ISLAMABAD – Despite the decline in total BRI investment in 2020 due to the Covid-19, Pakistan has great potential to attract BRI investments in the renewable energy sector.
“In the energy sector investment, renewable energy shows a strong performance. The share of renewable energy in BRI energy investment has increased year by year from 19.6 per cent in 2014, and surpassed the share of fossil energy investment in 2020,” a German scholar Dr. Christoph Nedopil Wang, director of the Green BRI Centre, was quoted by China Economic Net on Monday as having said in an interview.
BRI’s investment in the first half of 2020 covered all areas. Energy investment accounted for 37.6% of the total investment. This is a continuation of the infrastructure investment focus on the “Belt and Road” initiative.
Looking at BRI energy investments, 2020 saw a relative increase of non-fossil fuel related energy investments.

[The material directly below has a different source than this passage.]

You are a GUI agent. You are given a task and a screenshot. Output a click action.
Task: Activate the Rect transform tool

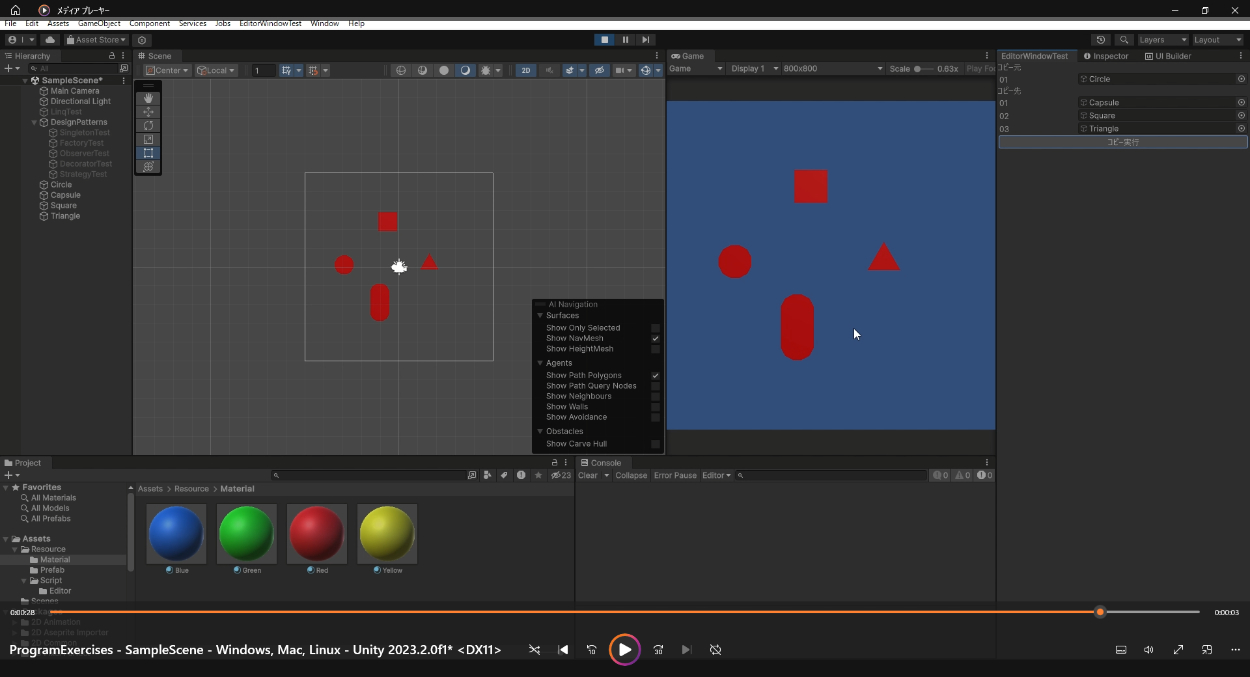point(149,153)
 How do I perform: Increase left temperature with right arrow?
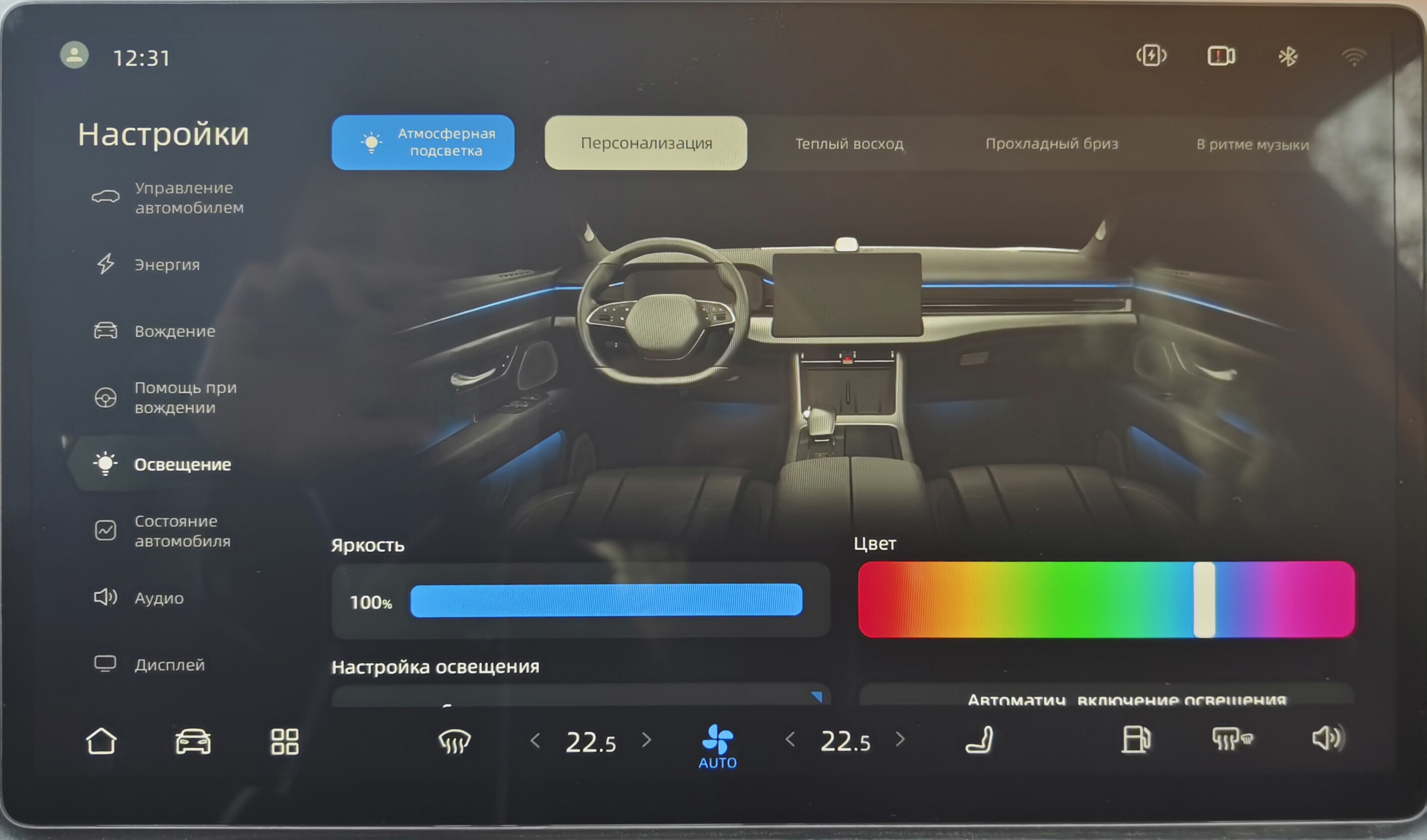point(647,740)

While in the first 6 months of 2019 56 percent of energy investments were fossil fuel-related, the share dropped to 42 percent.
The two countries with the highest energy-related investments were Pakistan and Vietnam. Among them, $1.93 billion of China’s energy investment in Pakistan is all hydropower projects, which are invested by Power China.
He said that although Pakistan has a large amount of investment in the renewable energy sector, Pakistan has great potential to attract more investment under the “Belt and Road” initiative.
Wang also suggested that both Pakistan and China should focus on sustainable projects that can bring returns and prepare for a better future, such as renewable energy.